Microsoft 365 users can also enable SMTP authentication in the 365 admin center or through Windows PowerShell.

 

Configure SMTP-Auth in Gmail

If you connect your Gmail address to a desktop client, you can also enable SMTP authentication:

 

  1. Log in to your Gmail account.
  2. Tap “Settings” and select “Show all settings”.
  3. Switch to the “Redirection & POP/IMAP” tab.
  4. Now you can click on the “More information” link under “POP Download” or “IMAP Access”.
  5. You will finally be redirected to the configuration instructions, where you will find, among other things, all the information about the outgoing mail server (SMTP) as SMTP authentication.

 

How to test SMTP-Auth?

You can use the Telnet client to check whether a mail server is used as an open relay or whether SMTP-Auth is working correctly (for example, if you configure your mail server). Some spammers also use this solution to locate empty email relays manually. SMTP and ESMTP are purely text-based protocols, so you can also start and run a client-server session manually.

You can also perform the SMTP authentication test using external web tools such as SMTP Diagnostic from MxToolbox:

 

  1. Open SMTP Diagnostic.
  2. Enter the address of the SMTP server or any email address using the SMTP server in the input field.
  3. Tap “Test Email Server”.
  4. After a few moments, you obtain a list with the most essential information, in particular concerning SMTP authentication: the “SMTP Open Relay” line tells you whether authentication is activated or not.

 

FAQs

Q: What is SMTP authentication, and why is it important?

A: SMTP authentication, or SMTP-Auth, is an extension of the Extended SMTP (ESMTP) protocol, enabling an SMTP client to connect to a server using authentication mechanisms. It is crucial to prevent SMTP servers from being used as "Open Mail Relays," which could lead to the distribution of spam. By authenticating users, only trusted individuals can send emails, enhancing overall email server security.

Q: How does SMTP-Auth work, and what are the key features?

A: SMTP-Auth operates via TCP port 587, an alternative to the traditional port 25 used by ESMTP. It offers various authentication mechanisms such as PLAIN, LOGIN, CRAM-MD5, GSSAPI, and others. These mechanisms ensure the verification of the trustworthiness of an SMTP client by requiring authentication credentials, enhancing the security of email transmission.

Q: What are the common authentication mechanisms used in SMTP-Auth?

A: Common authentication mechanisms in SMTP-Auth include PLAIN, LOGIN, CRAM-MD5, GSSAPI, DIGEST-MD5, MD5, OAUTH10A, OAUTHEBEARER, SCRAM-SHA-1, and NTLM. Each mechanism provides different levels of security, allowing SMTP servers to choose the most suitable option based on their configuration and security requirements.

Q: How can I configure SMTP authentication in Outlook?

A: To configure SMTP authentication in Outlook, follow these steps:

 

  1. Click "Account Settings" in the "File" menu.
  2. Select your account and click "Edit."
  3. Navigate to the Outgoing Mail Server tab and choose "Outgoing Mail Server (SMTP) Requires Authentication."
  4. Check the "Use the same settings as for incoming mail server" box.
  5. Confirm with "OK" and proceed with the account setup.

 

Q: Can I test SMTP-Auth to ensure it is working correctly?

A: Yes, you can use the Telnet client to manually check SMTP-Auth or use external web tools like SMTP Diagnostic from MxToolbox.
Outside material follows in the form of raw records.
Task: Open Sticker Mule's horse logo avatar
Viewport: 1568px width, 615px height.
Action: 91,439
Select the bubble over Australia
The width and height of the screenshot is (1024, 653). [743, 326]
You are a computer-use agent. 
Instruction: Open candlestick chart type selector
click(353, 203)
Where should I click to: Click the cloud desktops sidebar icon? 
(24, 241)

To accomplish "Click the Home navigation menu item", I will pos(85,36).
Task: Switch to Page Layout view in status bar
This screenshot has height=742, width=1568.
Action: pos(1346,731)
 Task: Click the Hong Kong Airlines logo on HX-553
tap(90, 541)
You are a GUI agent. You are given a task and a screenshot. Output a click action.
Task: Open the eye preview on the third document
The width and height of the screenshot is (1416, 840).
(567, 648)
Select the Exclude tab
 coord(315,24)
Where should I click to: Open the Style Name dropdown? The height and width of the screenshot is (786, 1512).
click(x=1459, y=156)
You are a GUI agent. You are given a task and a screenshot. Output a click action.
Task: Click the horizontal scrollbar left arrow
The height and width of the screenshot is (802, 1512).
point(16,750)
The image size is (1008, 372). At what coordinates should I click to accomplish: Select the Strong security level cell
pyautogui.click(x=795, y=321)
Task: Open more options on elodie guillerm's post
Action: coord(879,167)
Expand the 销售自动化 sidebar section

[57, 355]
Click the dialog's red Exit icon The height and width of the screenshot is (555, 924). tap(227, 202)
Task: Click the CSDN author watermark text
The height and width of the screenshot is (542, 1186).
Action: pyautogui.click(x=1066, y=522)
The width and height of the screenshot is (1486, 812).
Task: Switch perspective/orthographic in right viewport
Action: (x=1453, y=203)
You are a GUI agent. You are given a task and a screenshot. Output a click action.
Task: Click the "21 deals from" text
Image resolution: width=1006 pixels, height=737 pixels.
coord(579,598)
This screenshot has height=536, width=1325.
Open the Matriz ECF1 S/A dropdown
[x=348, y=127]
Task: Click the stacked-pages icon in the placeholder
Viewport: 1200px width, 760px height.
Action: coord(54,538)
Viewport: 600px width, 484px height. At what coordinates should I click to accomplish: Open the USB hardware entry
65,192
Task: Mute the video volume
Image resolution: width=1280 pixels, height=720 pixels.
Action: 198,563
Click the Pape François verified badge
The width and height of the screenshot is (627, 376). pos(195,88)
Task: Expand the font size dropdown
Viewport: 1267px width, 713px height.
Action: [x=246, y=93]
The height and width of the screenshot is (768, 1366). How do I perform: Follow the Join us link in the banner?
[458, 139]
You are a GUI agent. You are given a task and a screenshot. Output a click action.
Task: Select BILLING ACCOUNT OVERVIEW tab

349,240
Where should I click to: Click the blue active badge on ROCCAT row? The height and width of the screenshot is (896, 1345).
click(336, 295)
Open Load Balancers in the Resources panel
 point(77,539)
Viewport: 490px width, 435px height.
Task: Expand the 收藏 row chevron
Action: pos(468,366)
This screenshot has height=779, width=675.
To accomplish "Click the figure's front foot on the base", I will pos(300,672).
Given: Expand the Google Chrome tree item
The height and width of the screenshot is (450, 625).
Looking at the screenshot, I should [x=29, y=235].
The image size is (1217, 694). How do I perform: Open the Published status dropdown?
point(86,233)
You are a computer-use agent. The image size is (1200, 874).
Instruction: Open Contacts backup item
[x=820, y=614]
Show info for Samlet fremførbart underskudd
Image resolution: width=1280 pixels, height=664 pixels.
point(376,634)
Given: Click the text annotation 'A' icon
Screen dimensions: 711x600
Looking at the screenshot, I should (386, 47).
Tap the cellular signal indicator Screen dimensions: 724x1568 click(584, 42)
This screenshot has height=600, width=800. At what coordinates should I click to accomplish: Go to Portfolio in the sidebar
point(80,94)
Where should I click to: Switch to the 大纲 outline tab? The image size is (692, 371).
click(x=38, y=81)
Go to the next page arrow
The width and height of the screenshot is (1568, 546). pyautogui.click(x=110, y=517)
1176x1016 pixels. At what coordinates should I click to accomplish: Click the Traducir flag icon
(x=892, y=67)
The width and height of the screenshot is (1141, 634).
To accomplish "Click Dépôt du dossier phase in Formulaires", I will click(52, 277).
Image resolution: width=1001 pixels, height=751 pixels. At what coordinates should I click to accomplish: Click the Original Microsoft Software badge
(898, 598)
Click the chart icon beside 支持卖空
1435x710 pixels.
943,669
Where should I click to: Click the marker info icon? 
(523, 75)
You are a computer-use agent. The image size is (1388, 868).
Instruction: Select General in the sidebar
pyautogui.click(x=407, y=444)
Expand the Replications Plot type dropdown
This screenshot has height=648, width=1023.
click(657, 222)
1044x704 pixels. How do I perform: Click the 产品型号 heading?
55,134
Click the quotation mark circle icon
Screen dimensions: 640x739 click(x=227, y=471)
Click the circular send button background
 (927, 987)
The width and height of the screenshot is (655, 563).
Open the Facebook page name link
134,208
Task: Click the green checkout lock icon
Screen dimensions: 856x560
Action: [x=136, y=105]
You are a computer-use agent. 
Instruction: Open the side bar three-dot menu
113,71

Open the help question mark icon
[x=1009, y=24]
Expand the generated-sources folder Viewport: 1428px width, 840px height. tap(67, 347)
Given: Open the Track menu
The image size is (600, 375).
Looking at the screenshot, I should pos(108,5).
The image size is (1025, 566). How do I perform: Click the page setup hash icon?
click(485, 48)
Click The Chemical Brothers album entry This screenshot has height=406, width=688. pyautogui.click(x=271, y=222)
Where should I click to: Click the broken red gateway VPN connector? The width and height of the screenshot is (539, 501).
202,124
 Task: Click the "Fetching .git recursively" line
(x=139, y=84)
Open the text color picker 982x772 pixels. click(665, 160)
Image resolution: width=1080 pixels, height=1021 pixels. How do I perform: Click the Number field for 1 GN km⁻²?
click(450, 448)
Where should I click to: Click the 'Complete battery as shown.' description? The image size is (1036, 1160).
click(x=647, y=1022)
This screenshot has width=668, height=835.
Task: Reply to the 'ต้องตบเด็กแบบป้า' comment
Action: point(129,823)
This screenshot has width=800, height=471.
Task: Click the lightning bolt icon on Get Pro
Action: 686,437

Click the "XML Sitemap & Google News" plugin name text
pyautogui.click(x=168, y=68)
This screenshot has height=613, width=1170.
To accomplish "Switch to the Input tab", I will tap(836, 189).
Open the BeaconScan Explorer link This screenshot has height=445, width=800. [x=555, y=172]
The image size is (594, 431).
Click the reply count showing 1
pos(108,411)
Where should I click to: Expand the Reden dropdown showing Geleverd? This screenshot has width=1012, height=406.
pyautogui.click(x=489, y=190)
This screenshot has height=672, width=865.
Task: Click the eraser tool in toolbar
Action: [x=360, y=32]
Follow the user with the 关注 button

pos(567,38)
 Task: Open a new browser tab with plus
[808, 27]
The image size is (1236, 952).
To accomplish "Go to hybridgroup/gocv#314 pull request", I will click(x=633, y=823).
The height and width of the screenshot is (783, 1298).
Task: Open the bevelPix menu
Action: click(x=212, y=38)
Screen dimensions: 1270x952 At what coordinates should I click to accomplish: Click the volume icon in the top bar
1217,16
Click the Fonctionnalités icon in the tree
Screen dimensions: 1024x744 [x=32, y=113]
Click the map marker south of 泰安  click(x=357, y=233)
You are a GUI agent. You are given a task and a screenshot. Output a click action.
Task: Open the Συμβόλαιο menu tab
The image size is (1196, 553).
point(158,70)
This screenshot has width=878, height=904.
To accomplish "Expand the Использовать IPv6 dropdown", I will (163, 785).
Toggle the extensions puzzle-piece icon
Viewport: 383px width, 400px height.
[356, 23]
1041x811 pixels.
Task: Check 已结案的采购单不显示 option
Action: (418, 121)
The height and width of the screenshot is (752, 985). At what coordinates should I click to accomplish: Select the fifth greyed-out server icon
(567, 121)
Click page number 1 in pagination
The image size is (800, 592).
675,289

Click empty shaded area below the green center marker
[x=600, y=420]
For Telnet, initiate a client-server session manually to verify proper functioning. With SMTP Diagnostic, enter the SMTP server address or any email address using the SMTP server, tap "Test Email Server," and review the results, including the "SMTP Open Relay" line indicating whether authentication is activated.

Q: Why should I enable SMTP authentication for my email server?

A: Enabling SMTP authentication is crucial for preventing unauthorized use of your server as an open relay, reducing the risk of spam distribution. It helps maintain the reputation of your email server, prevents blocklisting, and enhances overall email security. SMTP authentication ensures that only trusted users with valid credentials can send emails through your server, mitigating potential security threats.